### Directions
Copy every line of the listing verbatim.
# Extracted information start
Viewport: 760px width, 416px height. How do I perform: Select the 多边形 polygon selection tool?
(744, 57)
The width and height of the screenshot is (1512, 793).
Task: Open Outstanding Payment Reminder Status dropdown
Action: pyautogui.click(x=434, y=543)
# Extracted information end
### Written reply
Viewport: 760px width, 416px height. How do I perform: Select the 多边形 polygon selection tool?
(744, 57)
The width and height of the screenshot is (1512, 793).
Task: Open Outstanding Payment Reminder Status dropdown
Action: pyautogui.click(x=434, y=543)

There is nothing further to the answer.